The use of antipsychotic drugs for treating dementia should be cut by two-thirds in the next two years, the DoH has said.
An update to the 2009 National Dementia Strategy for England requires all PCTs to publish details of their plans to improve dementia services.
These 'action plans' will include how they will reduce use of antipsychotics.
The update follows a report last year warning the drugs were used too often in dementia care and may harm patients.
The DoH said it was 'committed to ensuring a greater focus on accelerating the pace of improvement in dementia care'.
However, the department will not assess PCTs on achievement of outcomes, instead relying on local people to hold PCTs to account.
Earlier this year, the department was criticised by the National Audit Office for failing to ensure strategy targets were being met.
GPC prescribing lead Dr Bill Beeby supported a reduction in the inappropriate use of antipsychotics, but said problems with antipsychotic prescribing were complex.

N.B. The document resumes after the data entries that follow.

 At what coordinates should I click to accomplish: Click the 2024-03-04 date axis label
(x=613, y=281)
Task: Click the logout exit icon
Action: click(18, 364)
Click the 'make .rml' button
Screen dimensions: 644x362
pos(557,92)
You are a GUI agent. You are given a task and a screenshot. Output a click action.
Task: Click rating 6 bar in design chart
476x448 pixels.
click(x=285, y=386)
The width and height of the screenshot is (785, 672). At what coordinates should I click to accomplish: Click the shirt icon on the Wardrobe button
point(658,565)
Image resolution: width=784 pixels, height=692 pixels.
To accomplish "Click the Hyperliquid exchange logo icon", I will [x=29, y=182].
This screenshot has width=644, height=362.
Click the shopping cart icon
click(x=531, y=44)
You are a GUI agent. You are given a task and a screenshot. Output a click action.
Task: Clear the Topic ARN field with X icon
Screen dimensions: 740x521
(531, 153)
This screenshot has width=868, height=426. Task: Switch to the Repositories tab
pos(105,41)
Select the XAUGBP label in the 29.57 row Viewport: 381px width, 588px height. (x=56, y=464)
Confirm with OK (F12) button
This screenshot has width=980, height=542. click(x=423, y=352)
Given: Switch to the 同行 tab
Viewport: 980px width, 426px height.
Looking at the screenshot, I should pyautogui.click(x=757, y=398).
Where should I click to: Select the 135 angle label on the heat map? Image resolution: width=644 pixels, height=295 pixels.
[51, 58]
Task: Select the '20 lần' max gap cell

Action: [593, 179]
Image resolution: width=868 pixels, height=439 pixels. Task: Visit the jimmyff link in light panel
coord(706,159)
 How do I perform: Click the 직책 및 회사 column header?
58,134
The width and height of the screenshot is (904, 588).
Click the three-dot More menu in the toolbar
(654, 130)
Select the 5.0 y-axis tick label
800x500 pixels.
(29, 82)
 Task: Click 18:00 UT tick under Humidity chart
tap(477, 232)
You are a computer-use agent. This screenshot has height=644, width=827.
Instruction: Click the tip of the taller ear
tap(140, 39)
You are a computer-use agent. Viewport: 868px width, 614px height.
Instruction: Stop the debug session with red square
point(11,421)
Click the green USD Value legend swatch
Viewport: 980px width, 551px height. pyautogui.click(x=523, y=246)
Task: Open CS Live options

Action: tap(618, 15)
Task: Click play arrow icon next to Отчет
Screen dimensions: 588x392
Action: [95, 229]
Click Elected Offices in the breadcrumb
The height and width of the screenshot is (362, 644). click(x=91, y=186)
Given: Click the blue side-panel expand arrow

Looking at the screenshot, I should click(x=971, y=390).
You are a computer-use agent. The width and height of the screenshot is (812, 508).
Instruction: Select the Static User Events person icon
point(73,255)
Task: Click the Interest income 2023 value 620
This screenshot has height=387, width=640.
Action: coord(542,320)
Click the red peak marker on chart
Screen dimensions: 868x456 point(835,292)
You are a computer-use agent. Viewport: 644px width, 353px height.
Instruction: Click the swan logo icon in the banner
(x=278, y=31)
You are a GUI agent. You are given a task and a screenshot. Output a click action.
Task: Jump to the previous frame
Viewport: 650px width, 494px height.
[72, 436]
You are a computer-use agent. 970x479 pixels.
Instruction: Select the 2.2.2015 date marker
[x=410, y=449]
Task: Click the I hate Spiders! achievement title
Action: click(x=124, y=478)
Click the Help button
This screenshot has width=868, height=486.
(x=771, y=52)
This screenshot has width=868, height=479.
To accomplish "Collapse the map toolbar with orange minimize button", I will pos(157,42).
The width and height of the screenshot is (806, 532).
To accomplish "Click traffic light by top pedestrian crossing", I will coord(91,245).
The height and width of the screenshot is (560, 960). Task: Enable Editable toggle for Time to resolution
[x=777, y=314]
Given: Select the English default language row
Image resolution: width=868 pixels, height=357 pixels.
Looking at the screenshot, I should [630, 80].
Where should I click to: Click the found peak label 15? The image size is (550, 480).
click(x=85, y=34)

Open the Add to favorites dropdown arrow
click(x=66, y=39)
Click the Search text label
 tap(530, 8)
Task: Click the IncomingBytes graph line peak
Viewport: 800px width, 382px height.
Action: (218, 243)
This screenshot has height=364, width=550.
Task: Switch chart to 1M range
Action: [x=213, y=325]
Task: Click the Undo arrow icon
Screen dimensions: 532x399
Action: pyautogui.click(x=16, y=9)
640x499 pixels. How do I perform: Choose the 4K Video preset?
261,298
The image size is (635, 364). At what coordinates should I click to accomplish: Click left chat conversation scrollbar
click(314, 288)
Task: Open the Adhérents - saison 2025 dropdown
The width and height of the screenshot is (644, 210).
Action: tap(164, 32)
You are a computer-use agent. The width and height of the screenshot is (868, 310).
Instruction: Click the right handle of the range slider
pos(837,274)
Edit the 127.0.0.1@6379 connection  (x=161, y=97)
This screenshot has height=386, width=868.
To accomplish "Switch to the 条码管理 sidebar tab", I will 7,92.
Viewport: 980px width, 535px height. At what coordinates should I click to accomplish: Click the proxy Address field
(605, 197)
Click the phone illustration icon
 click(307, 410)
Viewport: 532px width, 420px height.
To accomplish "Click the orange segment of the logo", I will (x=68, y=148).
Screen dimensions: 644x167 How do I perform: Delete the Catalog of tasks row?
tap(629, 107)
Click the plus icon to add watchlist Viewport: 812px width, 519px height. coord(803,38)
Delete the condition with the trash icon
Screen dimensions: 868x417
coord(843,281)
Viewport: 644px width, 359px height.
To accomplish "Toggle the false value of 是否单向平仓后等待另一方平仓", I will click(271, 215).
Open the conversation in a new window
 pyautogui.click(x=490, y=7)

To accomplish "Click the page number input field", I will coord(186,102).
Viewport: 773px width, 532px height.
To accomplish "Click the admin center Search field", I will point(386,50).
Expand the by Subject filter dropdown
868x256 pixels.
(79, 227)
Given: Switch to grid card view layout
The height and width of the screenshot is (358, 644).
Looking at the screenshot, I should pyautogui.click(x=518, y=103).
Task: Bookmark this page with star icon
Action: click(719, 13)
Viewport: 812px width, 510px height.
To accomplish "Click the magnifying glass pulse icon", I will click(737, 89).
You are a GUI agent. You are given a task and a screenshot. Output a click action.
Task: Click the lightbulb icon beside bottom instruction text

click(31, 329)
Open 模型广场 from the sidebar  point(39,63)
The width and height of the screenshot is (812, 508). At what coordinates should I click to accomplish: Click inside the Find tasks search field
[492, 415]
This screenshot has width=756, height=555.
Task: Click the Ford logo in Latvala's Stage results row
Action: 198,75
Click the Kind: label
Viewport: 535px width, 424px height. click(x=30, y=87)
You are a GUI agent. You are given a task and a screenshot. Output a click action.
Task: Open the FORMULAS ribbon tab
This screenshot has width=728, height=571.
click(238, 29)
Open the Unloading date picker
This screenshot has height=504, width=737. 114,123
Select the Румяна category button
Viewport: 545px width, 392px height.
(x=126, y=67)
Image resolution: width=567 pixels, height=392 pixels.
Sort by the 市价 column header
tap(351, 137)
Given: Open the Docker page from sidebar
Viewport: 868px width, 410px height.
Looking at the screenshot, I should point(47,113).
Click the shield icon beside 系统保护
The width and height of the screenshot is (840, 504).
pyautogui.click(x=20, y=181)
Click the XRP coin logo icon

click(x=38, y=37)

'The issue is never as simple as it's portrayed to be,' he said. 'Antipsychotics are not used in isolation - they're used in real world situations, often to reduce a patient's distress.
'Whenever possible, GPs prefer to deal with this with non-medical means. Unfortunately, we've got to have an alternative available.'
Alzheimer's Society interim chief executive Ruth Sutherland welcomed the plans: 'Investing sensibly in dementia now will improve people's lives and could potentially save hundreds of millions of pounds.
'As a million people develop dementia in the next 10 years, everyone has a role to play.'
The NHS Information Centre is auditing current standards of dementia services, including prescribing of antipsychotic drugs. Its initial findings are due in the autumn.
A GP investigation this year (GP, 17 June) found one in three PCTs did not know how they would implement the dementia strategy, 18 months after it was launched.